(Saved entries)
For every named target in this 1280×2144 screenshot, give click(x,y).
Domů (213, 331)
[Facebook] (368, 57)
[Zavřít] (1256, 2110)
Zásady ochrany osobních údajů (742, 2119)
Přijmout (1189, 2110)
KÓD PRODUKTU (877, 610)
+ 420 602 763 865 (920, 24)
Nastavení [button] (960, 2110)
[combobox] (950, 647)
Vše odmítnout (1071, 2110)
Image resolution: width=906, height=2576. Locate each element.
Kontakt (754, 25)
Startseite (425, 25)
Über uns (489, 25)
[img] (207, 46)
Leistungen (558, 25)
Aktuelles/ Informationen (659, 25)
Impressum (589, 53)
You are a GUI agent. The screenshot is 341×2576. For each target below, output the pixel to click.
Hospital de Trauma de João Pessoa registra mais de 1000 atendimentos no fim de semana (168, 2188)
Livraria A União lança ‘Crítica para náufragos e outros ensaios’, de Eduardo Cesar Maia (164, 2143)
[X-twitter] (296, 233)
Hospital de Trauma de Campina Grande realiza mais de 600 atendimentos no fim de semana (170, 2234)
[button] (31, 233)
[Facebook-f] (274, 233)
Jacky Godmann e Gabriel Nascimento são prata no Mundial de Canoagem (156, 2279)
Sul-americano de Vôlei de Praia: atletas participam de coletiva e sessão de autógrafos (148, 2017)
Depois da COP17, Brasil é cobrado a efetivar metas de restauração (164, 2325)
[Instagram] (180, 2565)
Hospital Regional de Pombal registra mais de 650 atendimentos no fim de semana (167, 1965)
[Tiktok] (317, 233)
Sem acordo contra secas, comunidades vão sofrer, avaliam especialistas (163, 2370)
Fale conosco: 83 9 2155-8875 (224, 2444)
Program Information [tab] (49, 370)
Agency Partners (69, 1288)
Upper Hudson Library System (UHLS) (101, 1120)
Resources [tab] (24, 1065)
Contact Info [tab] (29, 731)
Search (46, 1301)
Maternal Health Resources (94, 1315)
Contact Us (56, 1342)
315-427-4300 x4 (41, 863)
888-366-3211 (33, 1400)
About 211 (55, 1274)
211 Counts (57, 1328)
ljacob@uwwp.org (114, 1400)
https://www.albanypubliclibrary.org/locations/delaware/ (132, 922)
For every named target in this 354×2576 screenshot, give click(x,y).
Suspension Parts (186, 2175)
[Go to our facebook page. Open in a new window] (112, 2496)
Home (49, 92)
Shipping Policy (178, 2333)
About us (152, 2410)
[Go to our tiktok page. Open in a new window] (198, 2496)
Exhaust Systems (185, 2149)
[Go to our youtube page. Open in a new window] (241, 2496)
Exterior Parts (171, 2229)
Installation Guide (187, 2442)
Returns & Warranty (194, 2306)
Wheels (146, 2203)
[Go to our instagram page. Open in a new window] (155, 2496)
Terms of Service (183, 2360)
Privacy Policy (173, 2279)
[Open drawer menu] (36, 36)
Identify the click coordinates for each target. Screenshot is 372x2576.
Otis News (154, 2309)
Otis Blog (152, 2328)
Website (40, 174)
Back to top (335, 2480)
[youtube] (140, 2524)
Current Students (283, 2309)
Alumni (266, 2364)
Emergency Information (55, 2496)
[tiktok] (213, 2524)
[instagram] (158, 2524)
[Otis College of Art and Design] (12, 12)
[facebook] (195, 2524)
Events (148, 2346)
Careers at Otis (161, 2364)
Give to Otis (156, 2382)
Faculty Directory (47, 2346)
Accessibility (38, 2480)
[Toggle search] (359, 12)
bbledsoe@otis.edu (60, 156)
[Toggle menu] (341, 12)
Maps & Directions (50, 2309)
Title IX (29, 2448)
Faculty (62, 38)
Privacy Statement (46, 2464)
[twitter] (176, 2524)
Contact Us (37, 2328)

> [TO DO]: Go through the records above and set each one down exactly, please.

> [FINISHED EXERCISE]:
For every named target in this 1280×2144 screenshot, give click(x,y).
Domů (213, 331)
[Facebook] (368, 57)
[Zavřít] (1256, 2110)
Zásady ochrany osobních údajů (742, 2119)
Přijmout (1189, 2110)
KÓD PRODUKTU (877, 610)
+ 420 602 763 865 (920, 24)
Nastavení [button] (960, 2110)
[combobox] (950, 647)
Vše odmítnout (1071, 2110)
Image resolution: width=906, height=2576. Locate each element.
Kontakt (754, 25)
Startseite (425, 25)
Über uns (489, 25)
[img] (207, 46)
Leistungen (558, 25)
Aktuelles/ Informationen (659, 25)
Impressum (589, 53)
You are a GUI agent. The screenshot is 341×2576. For each target below, output the pixel to click.
Hospital de Trauma de João Pessoa registra mais de 1000 atendimentos no fim de semana (168, 2188)
Livraria A União lança ‘Crítica para náufragos e outros ensaios’, de Eduardo Cesar Maia (164, 2143)
[X-twitter] (296, 233)
Hospital de Trauma de Campina Grande realiza mais de 600 atendimentos no fim de semana (170, 2234)
[button] (31, 233)
[Facebook-f] (274, 233)
Jacky Godmann e Gabriel Nascimento são prata no Mundial de Canoagem (156, 2279)
Sul-americano de Vôlei de Praia: atletas participam de coletiva e sessão de autógrafos (148, 2017)
Depois da COP17, Brasil é cobrado a efetivar metas de restauração (164, 2325)
[Instagram] (180, 2565)
Hospital Regional de Pombal registra mais de 650 atendimentos no fim de semana (167, 1965)
[Tiktok] (317, 233)
Sem acordo contra secas, comunidades vão sofrer, avaliam especialistas (163, 2370)
Fale conosco: 83 9 2155-8875 (224, 2444)
Program Information [tab] (49, 370)
Agency Partners (69, 1288)
Upper Hudson Library System (UHLS) (101, 1120)
Resources [tab] (24, 1065)
Contact Info [tab] (29, 731)
Search (46, 1301)
Maternal Health Resources (94, 1315)
Contact Us (56, 1342)
315-427-4300 x4 (41, 863)
888-366-3211 (33, 1400)
About 211 (55, 1274)
211 Counts (57, 1328)
ljacob@uwwp.org (114, 1400)
https://www.albanypubliclibrary.org/locations/delaware/ (132, 922)
For every named target in this 354×2576 screenshot, give click(x,y).
Suspension Parts (186, 2175)
[Go to our facebook page. Open in a new window] (112, 2496)
Home (49, 92)
Shipping Policy (178, 2333)
About us (152, 2410)
[Go to our tiktok page. Open in a new window] (198, 2496)
Exhaust Systems (185, 2149)
[Go to our youtube page. Open in a new window] (241, 2496)
Exterior Parts (171, 2229)
Installation Guide (187, 2442)
Returns & Warranty (194, 2306)
Wheels (146, 2203)
[Go to our instagram page. Open in a new window] (155, 2496)
Terms of Service (183, 2360)
Privacy Policy (173, 2279)
[Open drawer menu] (36, 36)
Identify the click coordinates for each target. Screenshot is 372x2576.
Otis News (154, 2309)
Otis Blog (152, 2328)
Website (40, 174)
Back to top (335, 2480)
[youtube] (140, 2524)
Current Students (283, 2309)
Alumni (266, 2364)
Emergency Information (55, 2496)
[tiktok] (213, 2524)
[instagram] (158, 2524)
[Otis College of Art and Design] (12, 12)
[facebook] (195, 2524)
Events (148, 2346)
Careers at Otis (161, 2364)
Give to Otis (156, 2382)
Faculty Directory (47, 2346)
Accessibility (38, 2480)
[Toggle search] (359, 12)
bbledsoe@otis.edu (60, 156)
[Toggle menu] (341, 12)
Maps & Directions (50, 2309)
Title IX (29, 2448)
Faculty (62, 38)
Privacy Statement (46, 2464)
[twitter] (176, 2524)
Contact Us (37, 2328)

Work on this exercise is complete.